Provided passage >>
============================================================

Concluding observations

Education Reform
Japan is now engaged in a major education reform movement. Its scope is such that if most of the major proposals under consideration are adopted and implemented, the resulting level of change would rank with the two previous watersheds in Japanese education history--the Meiji and Occupation reforms. The continuing dynamic relationship between education and national need is apparent in the reform debate. Problems are being faced openly in public debate and political action, reflecting the impressive self-corrective potential of a parliamentary democracy in action.

Origins, concerns, and nature of current reform effort

The current effort can be traced back some 15 years through a number of often critical reports, some government initiated and some not. Separately and cumulatively, they have sparked much public debate. For example. in the late 1960's the Central Council for Education called for eliminating uniformity and promoting diversity in education. In 1970, the Japanese government called upon the 24-nation Organization for Economic Cooperation and Development (OECD) for an outside review of its education policies. The international experts provided by OECD lauded Japan's considerable accomplishments in education, but were critical of a number of policies and practices, including the extent of centralized control, standardization, conformity, institutional hierarchy, and the emphasis on university entrance examinations. [1]

Several subsequent reports, including one from the Japan Teachers Union in 1975, added impetus to the reform movement. Reports from various business groups, including one from the Japan Committee for Economic Development in 1979, urged greater creativity, diversity, and internationalism in education.

============================================================

Prompt >> According to the passage on Japanese education reform, which policies and practices did the OECD's international experts criticize? List all of them.

============================================================

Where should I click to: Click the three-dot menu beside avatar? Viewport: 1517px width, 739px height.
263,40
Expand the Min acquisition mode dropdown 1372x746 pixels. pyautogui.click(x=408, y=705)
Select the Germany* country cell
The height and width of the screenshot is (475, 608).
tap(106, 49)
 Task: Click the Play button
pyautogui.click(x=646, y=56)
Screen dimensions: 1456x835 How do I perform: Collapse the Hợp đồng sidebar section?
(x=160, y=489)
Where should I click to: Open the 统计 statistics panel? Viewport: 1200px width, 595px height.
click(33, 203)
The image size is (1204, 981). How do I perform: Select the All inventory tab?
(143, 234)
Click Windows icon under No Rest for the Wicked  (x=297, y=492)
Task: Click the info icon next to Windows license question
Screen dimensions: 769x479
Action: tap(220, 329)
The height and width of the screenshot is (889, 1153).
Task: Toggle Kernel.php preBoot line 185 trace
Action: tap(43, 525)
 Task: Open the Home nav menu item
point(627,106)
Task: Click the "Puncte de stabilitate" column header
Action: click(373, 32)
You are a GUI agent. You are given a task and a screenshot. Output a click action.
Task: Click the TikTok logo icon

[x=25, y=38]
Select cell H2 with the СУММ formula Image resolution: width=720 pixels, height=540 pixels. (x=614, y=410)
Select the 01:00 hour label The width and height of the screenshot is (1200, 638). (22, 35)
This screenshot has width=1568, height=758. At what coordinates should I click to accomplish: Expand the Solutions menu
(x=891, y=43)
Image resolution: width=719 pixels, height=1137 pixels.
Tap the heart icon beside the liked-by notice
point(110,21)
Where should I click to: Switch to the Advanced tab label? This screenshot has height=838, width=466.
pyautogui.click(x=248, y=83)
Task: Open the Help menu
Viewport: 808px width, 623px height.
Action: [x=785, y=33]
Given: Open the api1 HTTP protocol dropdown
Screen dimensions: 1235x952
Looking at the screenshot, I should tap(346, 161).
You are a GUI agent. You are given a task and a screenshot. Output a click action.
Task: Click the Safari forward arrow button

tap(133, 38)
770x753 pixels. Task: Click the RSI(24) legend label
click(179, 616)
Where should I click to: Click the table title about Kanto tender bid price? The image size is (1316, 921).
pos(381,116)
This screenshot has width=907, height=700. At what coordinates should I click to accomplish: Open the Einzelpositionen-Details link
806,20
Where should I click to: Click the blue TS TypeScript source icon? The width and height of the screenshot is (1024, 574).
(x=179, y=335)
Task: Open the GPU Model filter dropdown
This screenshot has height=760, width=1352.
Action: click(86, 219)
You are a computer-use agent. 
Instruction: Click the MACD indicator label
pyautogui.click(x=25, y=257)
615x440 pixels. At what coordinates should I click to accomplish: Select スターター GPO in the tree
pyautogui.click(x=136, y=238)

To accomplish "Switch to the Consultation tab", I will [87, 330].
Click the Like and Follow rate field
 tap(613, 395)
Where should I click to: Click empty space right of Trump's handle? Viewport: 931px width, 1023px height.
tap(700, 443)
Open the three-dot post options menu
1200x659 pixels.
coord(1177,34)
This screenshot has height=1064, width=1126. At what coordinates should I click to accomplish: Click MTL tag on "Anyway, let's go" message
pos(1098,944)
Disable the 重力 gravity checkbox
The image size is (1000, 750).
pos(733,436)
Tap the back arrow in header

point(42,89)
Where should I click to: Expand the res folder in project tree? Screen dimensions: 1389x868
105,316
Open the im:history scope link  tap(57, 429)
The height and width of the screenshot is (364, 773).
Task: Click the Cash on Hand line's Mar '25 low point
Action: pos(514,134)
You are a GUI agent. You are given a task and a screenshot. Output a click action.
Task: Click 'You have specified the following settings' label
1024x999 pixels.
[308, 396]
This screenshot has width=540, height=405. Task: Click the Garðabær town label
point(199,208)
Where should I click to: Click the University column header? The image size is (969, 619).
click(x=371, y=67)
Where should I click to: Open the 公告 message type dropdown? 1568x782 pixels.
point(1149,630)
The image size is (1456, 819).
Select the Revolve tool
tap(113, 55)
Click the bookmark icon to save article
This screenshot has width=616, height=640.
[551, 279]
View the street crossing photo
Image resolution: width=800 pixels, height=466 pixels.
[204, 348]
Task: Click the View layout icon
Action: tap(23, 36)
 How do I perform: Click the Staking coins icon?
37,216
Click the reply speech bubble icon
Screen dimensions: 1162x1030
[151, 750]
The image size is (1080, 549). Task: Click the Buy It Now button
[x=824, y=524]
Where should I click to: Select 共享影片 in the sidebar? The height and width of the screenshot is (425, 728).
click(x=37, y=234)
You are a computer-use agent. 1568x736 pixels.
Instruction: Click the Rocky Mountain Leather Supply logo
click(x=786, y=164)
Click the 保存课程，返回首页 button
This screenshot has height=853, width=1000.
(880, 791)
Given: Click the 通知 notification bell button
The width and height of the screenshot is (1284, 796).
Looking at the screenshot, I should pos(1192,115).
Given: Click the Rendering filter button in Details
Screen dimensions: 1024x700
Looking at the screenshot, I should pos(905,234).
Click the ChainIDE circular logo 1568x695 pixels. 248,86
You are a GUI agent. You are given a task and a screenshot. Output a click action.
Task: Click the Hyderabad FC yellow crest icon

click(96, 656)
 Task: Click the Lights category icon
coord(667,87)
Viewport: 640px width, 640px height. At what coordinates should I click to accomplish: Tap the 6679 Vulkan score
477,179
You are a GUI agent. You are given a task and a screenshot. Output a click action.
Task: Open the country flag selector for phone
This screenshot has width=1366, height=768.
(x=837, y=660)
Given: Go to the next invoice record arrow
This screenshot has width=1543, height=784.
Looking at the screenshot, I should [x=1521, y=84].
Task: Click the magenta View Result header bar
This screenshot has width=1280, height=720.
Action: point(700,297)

============================================================

Result of this exercise >>
- The extent of centralized control
- Standardization
- Conformity
- Institutional hierarchy
- The emphasis on university entrance examinations